What else sucks about it? The fact it ends way too quickly. I literally played the game for about 3 hours, and it was already over. Also, you can’t play multiplayer until you beat the game. I guess in that sense it’s good it ends quickly, but no one wants to play a game for 3 hours and be done with it forever. I didn’t even play it that quickly.. a very average speed. I do believe that there would be other, better things to spend your money on for 3 hours of fun. Wii Sports, the game that comes with the Wii console, kicks the ass of WarioWare approximately 10 times over. No exaggeration, either. Wii Sports rocks SO hard compared to this Wario business.
I would suggest that you check out some other reviews of this game if you want a second opinion, but I’m sure you’ll find that they explain the game the same way, except for the fact they probably like it a little bit more. I don’t know why anyone would like this game too much, but they certainly seem to. I can definitely think of ONE (and only one!) case that this game would rock.. if you are drunk, and alone while you play it, unless you have already beat it. If you already beat it, you can play multiplayer with your drunk friends, and I’m sure that would be fun. If you get drunk a lot, then I might suggest you get this game. You must be decently hammered, though – I mean, one or two drinks ISN’T enough. I would also like to point out that the multiplayer games aren’t too much fun either, although better than any of the micro-games. The most fun one was probably this one where you and a friend try to fly a couple nose-shaped starships through an obstacle course. They even managed to make this one lame by requiring that one person uses the Wiimote, and instead of the other person using another Wiimote, they have them use a Nunchuk attached to the Wiimote. That’s how all the multiplayer games are – one person using the Wiimote, the other using the Nunchuk.

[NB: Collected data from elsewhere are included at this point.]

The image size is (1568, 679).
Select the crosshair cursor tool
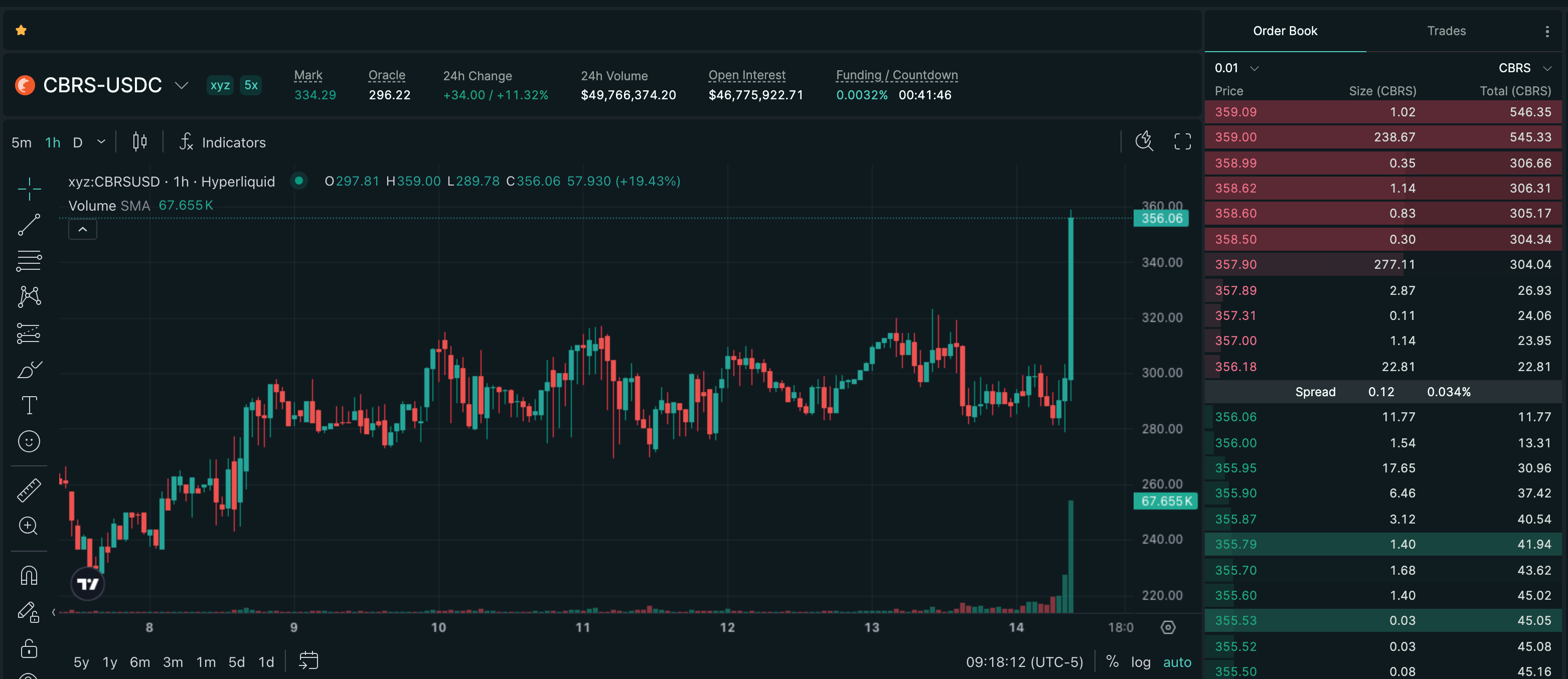pyautogui.click(x=29, y=189)
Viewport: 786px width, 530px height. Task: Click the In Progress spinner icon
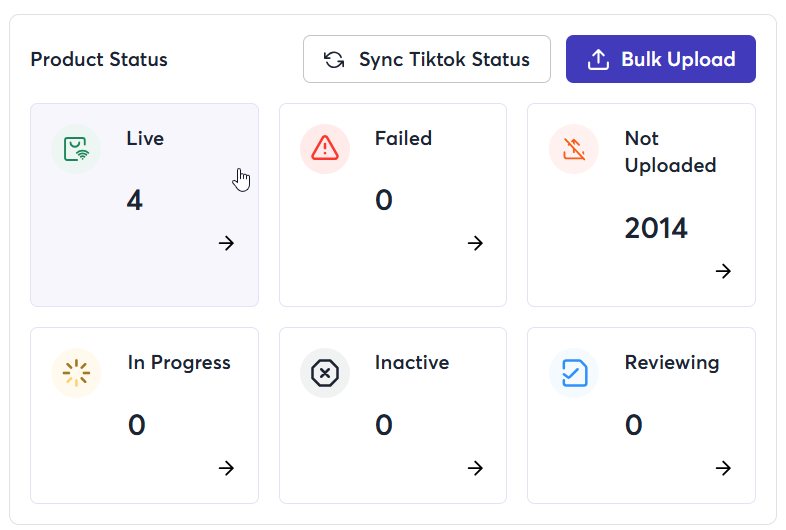pos(76,373)
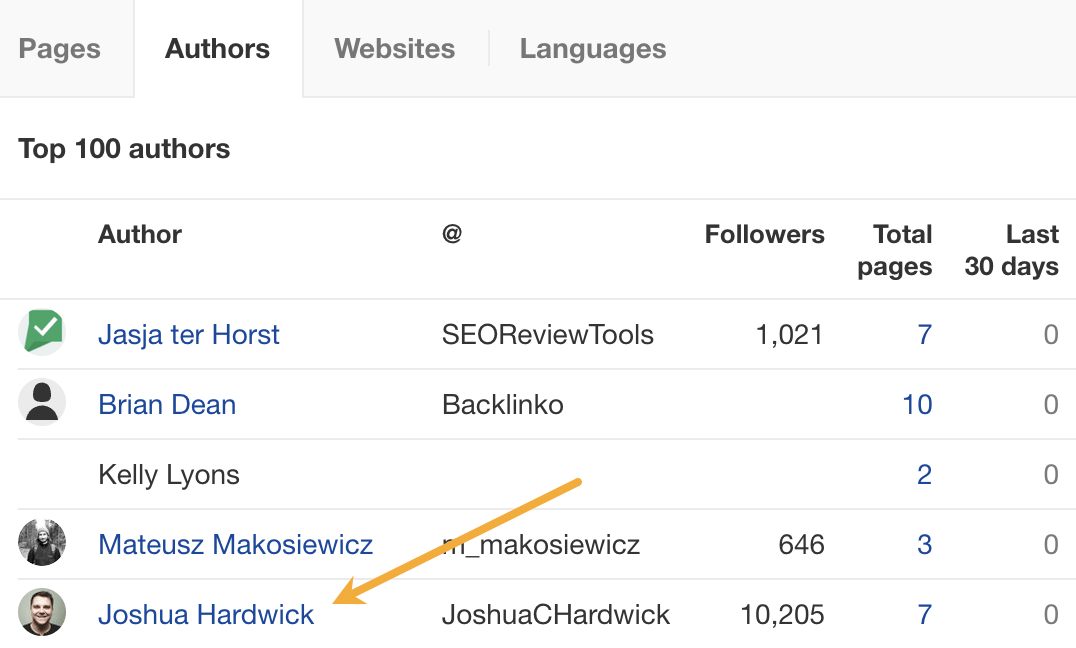Click Mateusz Makosiewicz's profile photo
The height and width of the screenshot is (648, 1076).
(42, 541)

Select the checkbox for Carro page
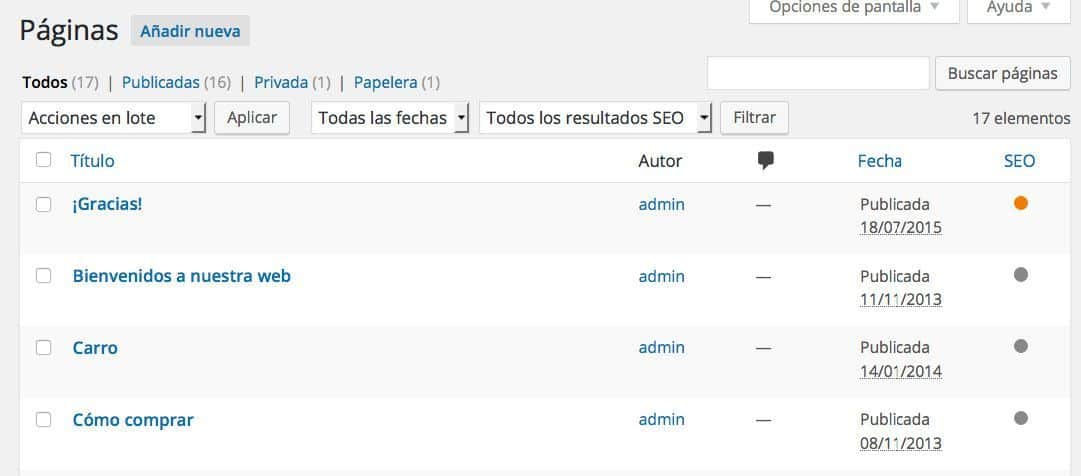(x=43, y=348)
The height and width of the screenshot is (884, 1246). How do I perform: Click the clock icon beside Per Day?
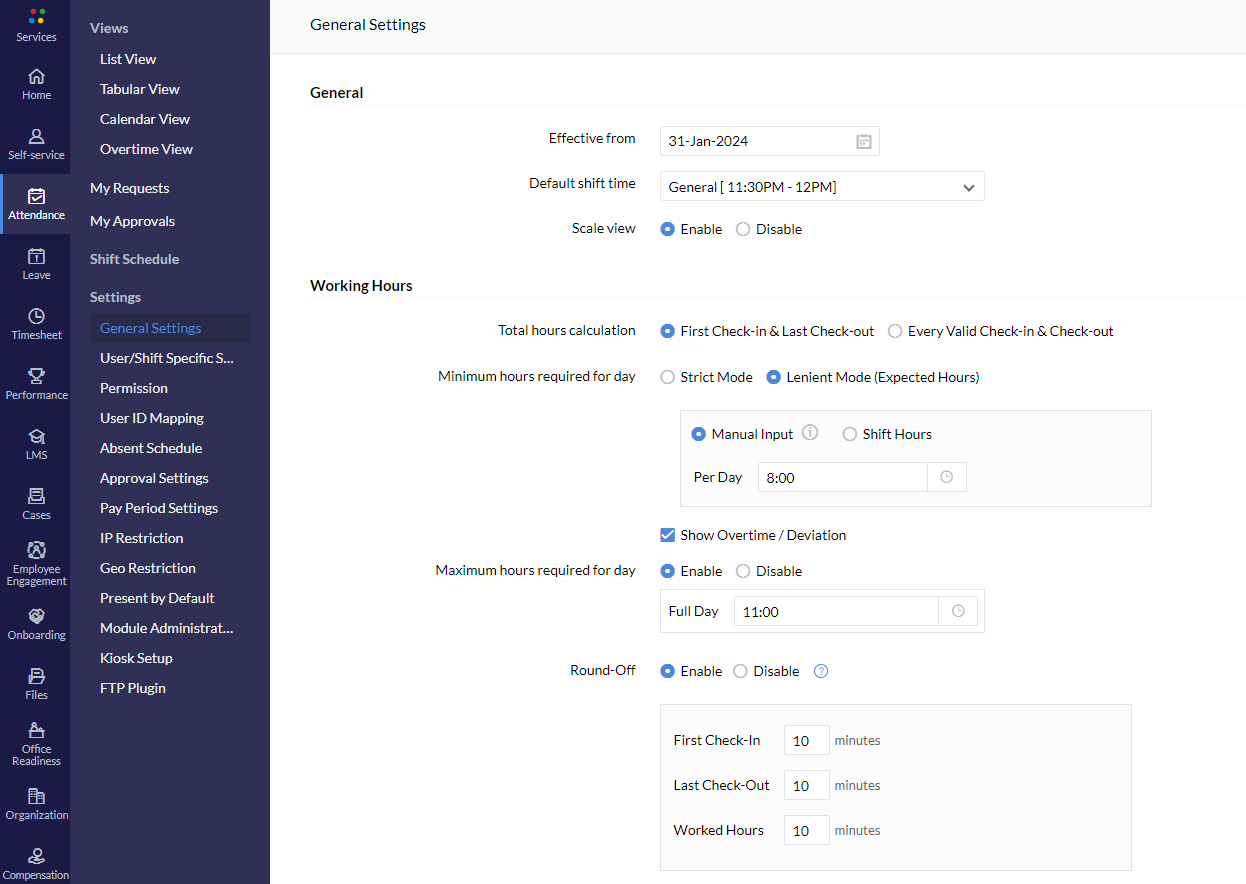pos(946,478)
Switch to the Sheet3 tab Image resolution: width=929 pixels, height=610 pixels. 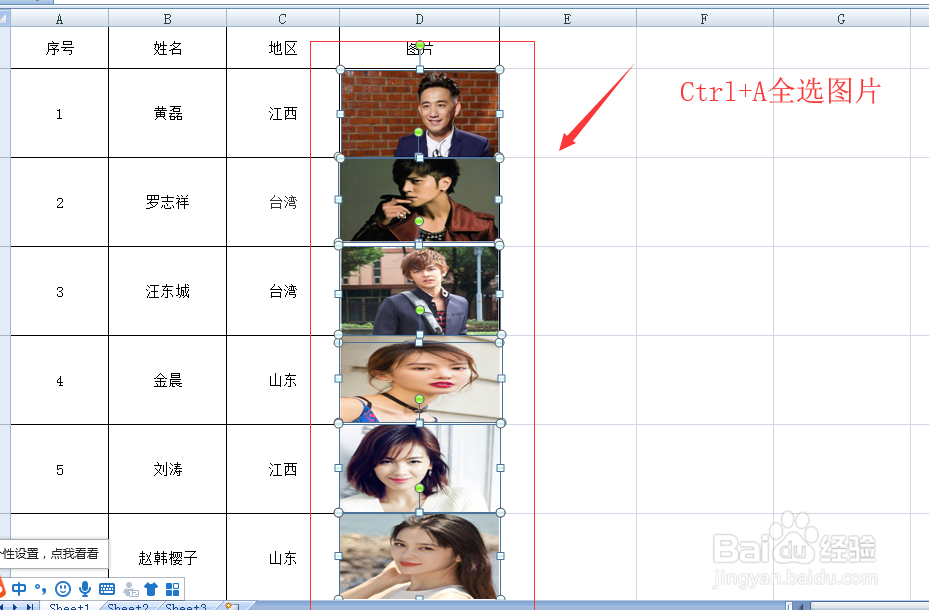[x=183, y=606]
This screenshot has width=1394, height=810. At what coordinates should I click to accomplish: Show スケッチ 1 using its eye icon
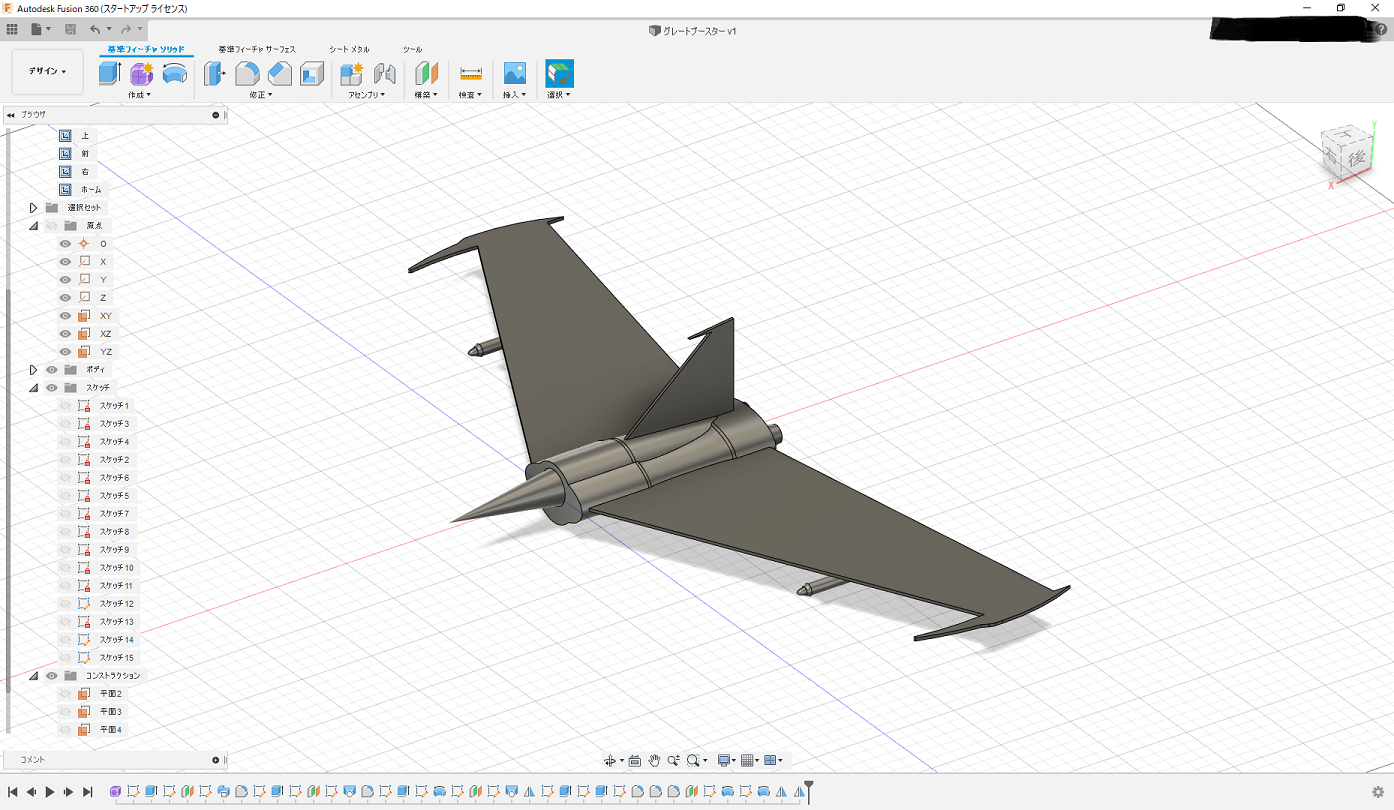[65, 406]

Overall, Wii Sports is much more fun, especially when you’re playing tennis with three other people, and Wii Sports is, in essence, free. Wii Sports can get a little tricky if you’re impaired due to the use of some type of drug, so that’s when WarioWare comes in – when you’re too “little yellow bus” (as someone from the ‘Yay Area’ might say) to correctly time your racket-swinging to hit the ball. Bottom line: don’t buy this game unless you’re a drunkard (or do meth). If you are/do, you will thoroughly enjoy it. If not, you will probably feel like you got ripped off. I did, at least. I’d like to apologize for overusing the words “stupid” and “lame,” but I just had to get it out, and those words best describe this junk. I’m going to be generous and give this lame, stupid game a 5/10, just because it *might* be fun if you’re thoroughly sloshed.